• TRECHO FORNECIDO

Em Mato Grosso, pelo mennos 34 cidades podem entrar na lista com a fusão de municípios, devida a baixa sustentabilidade financeira sugerida pelo Governo Federal. Na análise do deputado estadual petista Lúdio Cabral, a PEC, no entanto, 'não passaria de uma cortina de fumaça para esconder maldades bem maiores que estão dentro de outros projetos'.
"Uma especie de boi de piranha, uma cortina e fumaça para que depertar atenção, enquanto outros projetos são encaminhados, especialmente, aquele que reduz o volume de recursos disponíveis para saúde, educação e assistência social".
Para o parlamentar petista, o debate sobre redução do número de municípios, precisa considerar a realidade de cada estado. E que, sobretudo, a população destes Estados precisam opinar. Pontuando que para a criação de um município é necessário plebiscito, além de uma série de questões que precisam ser atendidas. "Diante deste cenário, é preciso que haja uma discussão com a população, pois é ela que precisa dizer se é favorável ou não".
A repercussão da PEC foi acolhida igualmente de forma negativa pelo presidente do Legislativo estadual, o deputado democrata Eduardo Botelho, que avaliou que a proposta, se for aprovada, pode ter um impacto muito grande em Mato Grosso. “Os deputados já estão preocupados. É muito ruim, nós lutamos para abrir estes municípios. Acabar com estes municípios é um projeto ruim para Mato Grosso”, afirmou.
Em conversa com jornalistas esta semana, Botelho ainda alertou sobre a necessidade da criação de uma força-tarefa junto à bancada federal de Mato Grosso e de governadores para não deixar a ideia prosperar. “Temos que mobilizar a bancada federal e conversar com governadores. Acho que isso não vai prosperar no Congresso. Tenho essa convicção pois o impacto será muito grande. Lutamos para criar esses municípios que já estão estruturados, funcionando e acabar com eles, hoje, seria um retrocesso. Acredito que o Congresso vai ter sensatez, sensibilidade e não vai aprovar isso”, afirmou o presidente.
Um dos 34 municípios que pode ser extinto em Mato Grosso é o de Rondolândia (1.062 km de Cuiabá), que, segundo estimativa do IBGE (Instituto Brasileiro de Geografia e Estatística) tem 4.001 habitantes.
E de acordo com a deputada estadual Janaína Riva (MDB), 1ª vice-presidente da ALMT, a cidade tem estradas precárias, que dificultam o acesso e as cidades vizinhas, às quais poderia ser anexada, são Aripuanã, distante 800 km por estrada de chão, e Comodoro, que fica a 500 km.

• OBJETIVO DO EXERCÍCIO
Traduza para o inglês esta frase do trecho sobre a fusão de municípios: "Um dos 34 municípios que pode ser extinto em Mato Grosso é o de Rondolândia (1.062 km de Cuiabá), que, segundo estimativa do IBGE (Instituto Brasileiro de Geografia e Estatística) tem 4.001 habitantes."

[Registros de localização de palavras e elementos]
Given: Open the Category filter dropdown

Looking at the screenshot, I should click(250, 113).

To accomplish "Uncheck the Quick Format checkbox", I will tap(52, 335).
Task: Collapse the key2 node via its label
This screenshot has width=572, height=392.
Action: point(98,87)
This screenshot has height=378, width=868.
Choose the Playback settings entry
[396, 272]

---

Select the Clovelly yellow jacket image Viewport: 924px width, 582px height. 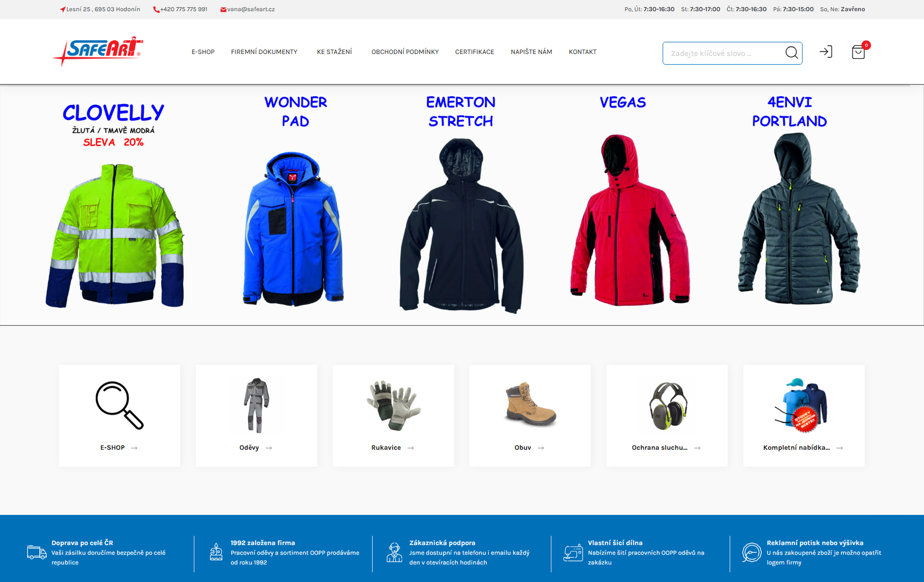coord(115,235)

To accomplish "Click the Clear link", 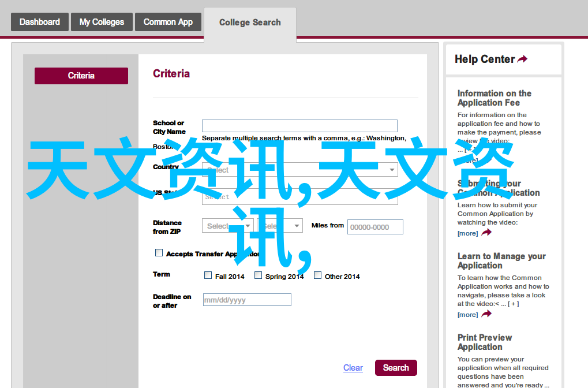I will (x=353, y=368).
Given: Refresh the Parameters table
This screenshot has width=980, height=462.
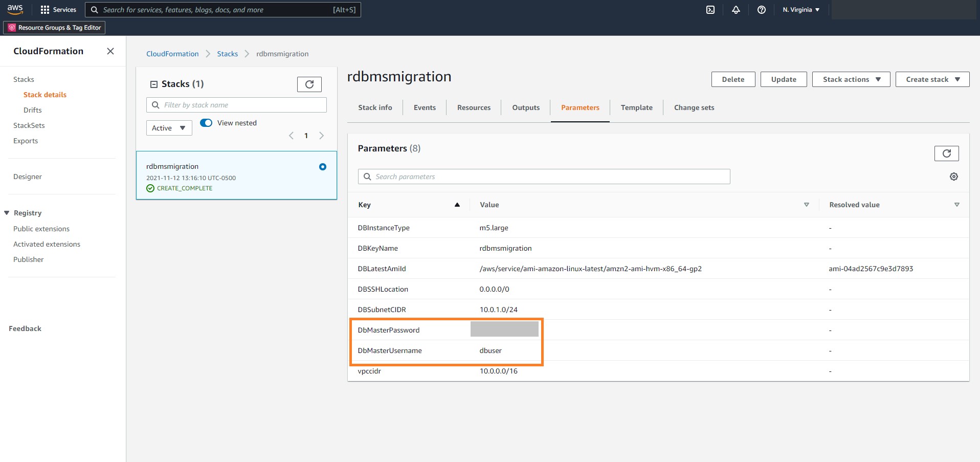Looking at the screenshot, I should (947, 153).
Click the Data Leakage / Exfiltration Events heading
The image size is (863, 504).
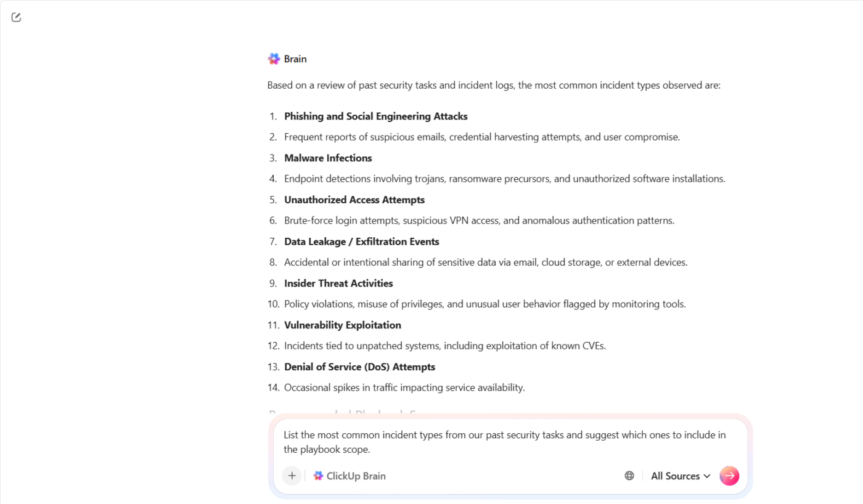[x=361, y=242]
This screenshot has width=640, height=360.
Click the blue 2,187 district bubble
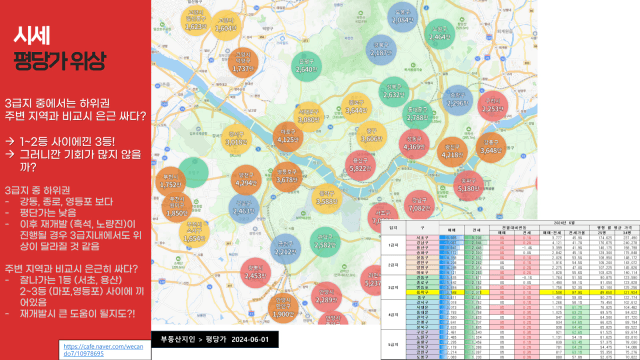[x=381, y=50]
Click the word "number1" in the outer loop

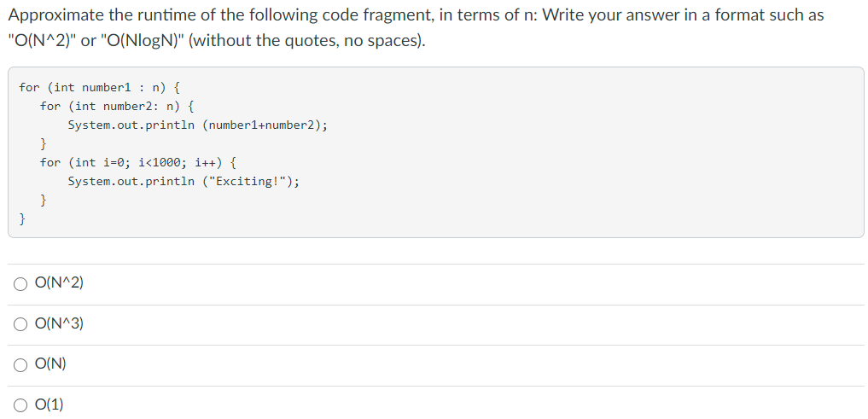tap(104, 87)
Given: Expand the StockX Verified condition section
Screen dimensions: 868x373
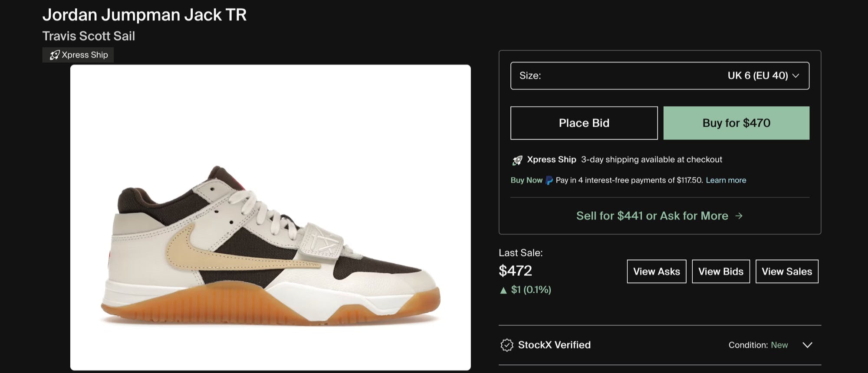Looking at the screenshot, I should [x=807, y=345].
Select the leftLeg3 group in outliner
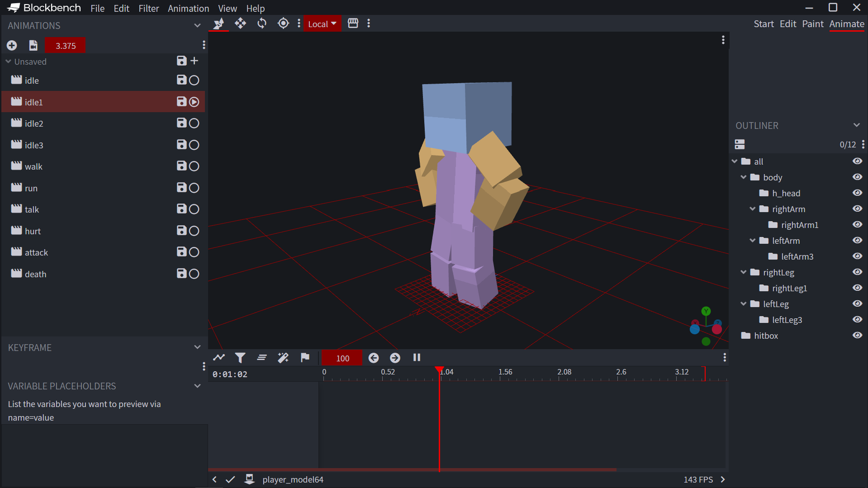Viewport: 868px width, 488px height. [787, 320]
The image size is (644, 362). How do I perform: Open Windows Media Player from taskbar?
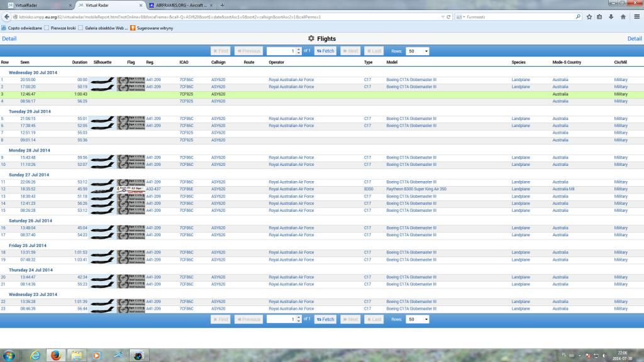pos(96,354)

• RESPOSTA
One of the 34 municipalities that could be abolished in Mato Grosso is Rondolândia (1,062 km from Cuiabá), which, according to an estimate by the IBGE (Brazilian Institute of Geography and Statistics), has 4,001 inhabitants.